When I was a child, about four or five years old, my dad told me a joke. It wasn’t a very funny joke, but it stuck in my mind because of what happened next. The joke went like this:

Dad: “What’s big at the bottom, small at the top and has ears?”

Me: “I don’t know?”

Dad: “A mountain!”

Me: “Er…<puzzled>…  What about the ears?”

Dad: (Triumphantly) “Haven’t you heard of mountaineers?!”

So as I say, not very funny. But, by a twist of fate, the following week at primary school my teacher happened to say, “Now then children, does anybody know any jokes they’d like to share?”. My hand shot up so fast that I was immediately given the chance to bring the house down with my new comedy routine. “What’s big at the bottom, small at the top and has ears?” I said, with barely repressed glee. “I don’t know”, murmured the teacher and other children expectantly. “A mountain!”, I replied.

Silence. Awkwardness. Tumbleweed. Someone may have said “Duuh!” under their breath. Then the teacher looked faintly annoyed and said, “That’s not really how a joke works…” before waiving away my attempts to explain and moving on to hear someone else’s (successful and funny) joke. Why had it been such a disaster? The joke had worked perfectly on the previous occasion, so why didn’t it work this time?

There are two reasons I tell this story: firstly because, as you can probably tell, I am scarred for life by what happened. And secondly, because it highlights what happens when you assume you can predict the unpredictable.*

Gambling With Performance

So far in this mini-series on Understanding Disk we’ve covered the design of hard drives, their mechanical limitations and some of the compromises that have to be made in order to achieve acceptable performance. The topic of this post is more about bandaids; the sticking plasters that users of disk arrays have to employ to try and cover up their performance problems. Or as my boss likes to call it, lipstick on a pig.

roulette-wheelIf you currently use an enterprise disk array the chances are it has some sort of DRAM cache within the array. Blocks stored in this cache can be read at a much lower latency than those residing only on disk, because the operation avoids paying the price of seek time and rotational latency. If the cache is battery-backed, it can also be used to accelerate writes too. But DRAM caches in storage area networks are notoriously expensive in relation to their size, which is often significantly smaller than the size of the active data set. For this reason, many array vendors allow you to use SSDs as an additional layer of slower (but higher capacity) cache.

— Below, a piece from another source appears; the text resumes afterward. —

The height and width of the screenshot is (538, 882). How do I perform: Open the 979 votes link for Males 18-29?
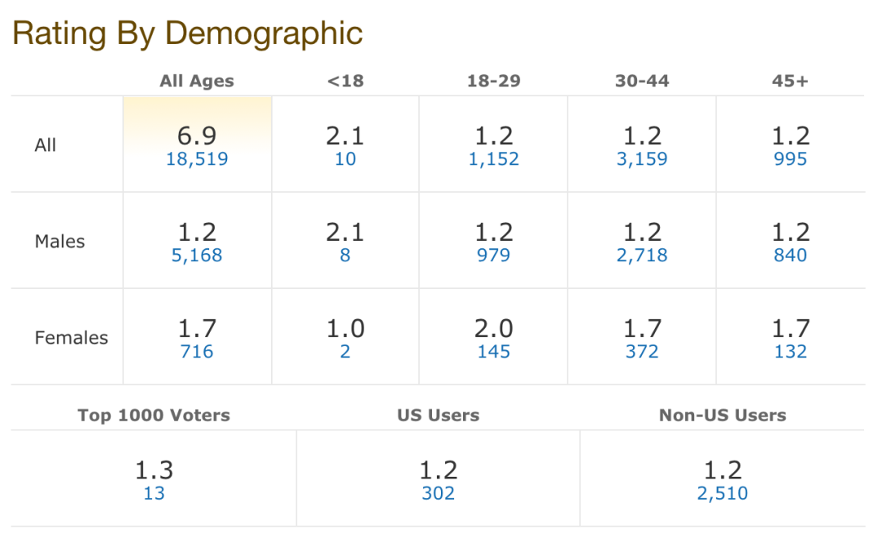click(493, 256)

Another common approach to masking the performance of disk arrays is tiering. This is where different layers of performance are identified (e.g. SATA disk, fibre-channel disk, SSD, etc) and data moved about according to its performance needs. Tiering can be performed manually, which requires a lot of management overhead, or automatically by software – perhaps the most well-known example being EMC’s Fully Automated Storage Tiering (or “FAST”) product. Unlike caching, which creates a copy of the data somewhere temporary, tiering involves permanently relocating the persistent location of the data. This relocation has a performance penalty, particularly if data is being moved frequently. Moreover, some automatic tiering solutions can take 24 hours to respond to changes in access patterns – now that’s what I call bad latency.

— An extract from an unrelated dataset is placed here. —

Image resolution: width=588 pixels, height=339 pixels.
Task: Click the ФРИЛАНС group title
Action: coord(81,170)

The Best Predictor of Future Behaviour is Past Behaviour

The problem with automatic tiering is that, just like caching, it relies on past behaviour to predict the future. That principle works well in psychology, but isn’t always as successful in computing. It might be acceptable if your workload is consistent and predictable, but what happens when you run your end of month reporting? What happens when you want to run a large ad-hoc query? What happens when you tell a joke about mountains and expect everyone to ask “but what about the ears”? You end up looking pretty stupid, I can tell you.

las-vegasI have no problem with caching or tiering in principle. After all, every computer system uses cache in multiple places: your CPUs probably have two or three levels of cache, your server is probably stuffed with DRAM and your Oracle database most likely has a large block buffer cache. What’s more, in my day job I have a lot of fun helping customers overcome the performance of nasty old spinning disk arrays using Violin’s Maestro memory services product.

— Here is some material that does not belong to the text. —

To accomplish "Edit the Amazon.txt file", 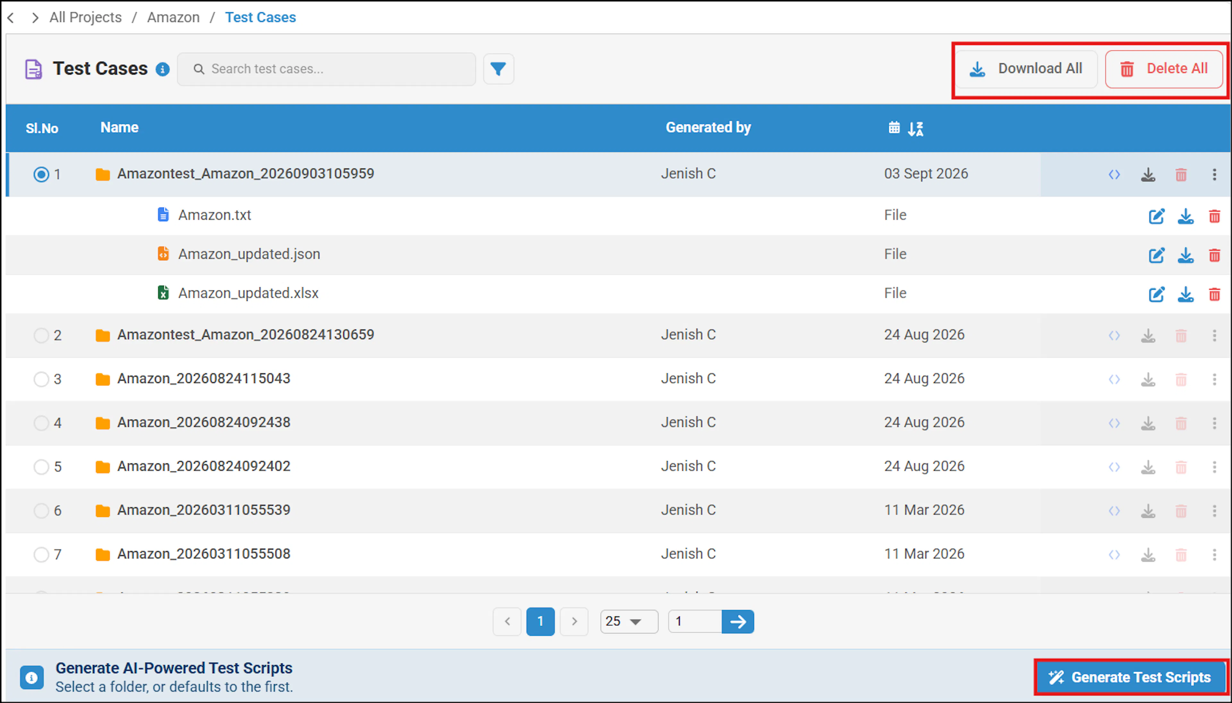I will (x=1156, y=216).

But ultimately, caching and tiering are bandaids. They reduce the probability of horrible disk latency but they cannot eliminate it. And like a gambler on a winning streak, if you become more accustomed to faster access times and put more of your data at risk, the impact when you strike out is felt much more deeply. The more you bet, the more you have to lose.

Shifting the Odds in Your Favour

I have a customer in the finance industry who doesn’t care (within reason) what latency their database sees from storage. All they care about is that their end users see the same consistent and sustained performance. It doesn’t have to be lightning fast, but it must not, ever, feel slower than “normal”. As soon as access times increase, their users’ perception of the system’s performance suffers… and the users abandon them to use rival products.

poker-gameThey considered high-end storage arrays but performance was woefully unpredictable, no matter how much cache and SSD they used. They considered Oracle Exadata but ruled it out because Exadata Flash Cache is still a cache – at some point a cache miss will mean fetching data from horrible, spinning disk. Now they use all flash arrays, because the word “all” means their data is always on flash: no gambling with performance.

Caching and tiering will always have some sort of place in the storage world. But never forget that you cannot always win – at some point (normally the worst possible time) you will need to access data from the slowest media used by your platform. Which is why I like all flash arrays: you have a 100% chance of your data being on flash. If I’m forced to gamble with performance, those are the odds I prefer…

* I know. It’s a tenuous excuse for telling this story, but on the bright side I feel a lot better for sharing it with you.


4 Responses to Understanding Disk: Caching and Tiering

  1. sshdba says:

    Interesting Read. But Oracle claims in Exadata most of the time your database will be sitting in the flash cache instead of fetching it from disks. And what about IBM flashsystem 820. I thought it is supposed to have some neat auto-tiering tricks beneath its sleeve.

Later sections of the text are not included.